- EXERCISE MATERIAL -

#####

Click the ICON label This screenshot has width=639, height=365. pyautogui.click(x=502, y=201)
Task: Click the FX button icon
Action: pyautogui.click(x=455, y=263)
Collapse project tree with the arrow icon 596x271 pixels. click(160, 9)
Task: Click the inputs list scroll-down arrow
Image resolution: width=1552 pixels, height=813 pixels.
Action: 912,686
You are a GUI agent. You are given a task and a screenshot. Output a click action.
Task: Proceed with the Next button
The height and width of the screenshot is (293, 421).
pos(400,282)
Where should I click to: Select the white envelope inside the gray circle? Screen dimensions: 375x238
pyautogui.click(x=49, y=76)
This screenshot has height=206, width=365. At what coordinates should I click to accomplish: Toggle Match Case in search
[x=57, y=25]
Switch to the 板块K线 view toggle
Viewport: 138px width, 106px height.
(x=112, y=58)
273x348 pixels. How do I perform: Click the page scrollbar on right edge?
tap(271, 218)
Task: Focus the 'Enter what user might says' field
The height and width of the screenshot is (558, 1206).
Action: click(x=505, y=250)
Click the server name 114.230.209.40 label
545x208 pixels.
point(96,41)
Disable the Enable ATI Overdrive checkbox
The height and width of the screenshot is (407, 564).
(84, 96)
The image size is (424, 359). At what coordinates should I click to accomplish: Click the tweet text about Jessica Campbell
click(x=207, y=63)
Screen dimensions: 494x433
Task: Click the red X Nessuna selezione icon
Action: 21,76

#####

- WHAT TO PRODUCE -
Each line from the one holding "Where should I" to the end of the data above goes into the answer exactly as written, and no other line does.

- SOLUTION FOR THIS PROBLEM -
Where should I click to: Select the white envelope inside the gray circle? Screen dimensions: 375x238
pyautogui.click(x=49, y=76)
This screenshot has height=206, width=365. At what coordinates should I click to accomplish: Toggle Match Case in search
[x=57, y=25]
Switch to the 板块K线 view toggle
Viewport: 138px width, 106px height.
(x=112, y=58)
273x348 pixels. How do I perform: Click the page scrollbar on right edge?
tap(271, 218)
Task: Focus the 'Enter what user might says' field
The height and width of the screenshot is (558, 1206).
Action: click(x=505, y=250)
Click the server name 114.230.209.40 label
545x208 pixels.
point(96,41)
Disable the Enable ATI Overdrive checkbox
The height and width of the screenshot is (407, 564).
(84, 96)
The image size is (424, 359). At what coordinates should I click to accomplish: Click the tweet text about Jessica Campbell
click(x=207, y=63)
Screen dimensions: 494x433
Task: Click the red X Nessuna selezione icon
Action: 21,76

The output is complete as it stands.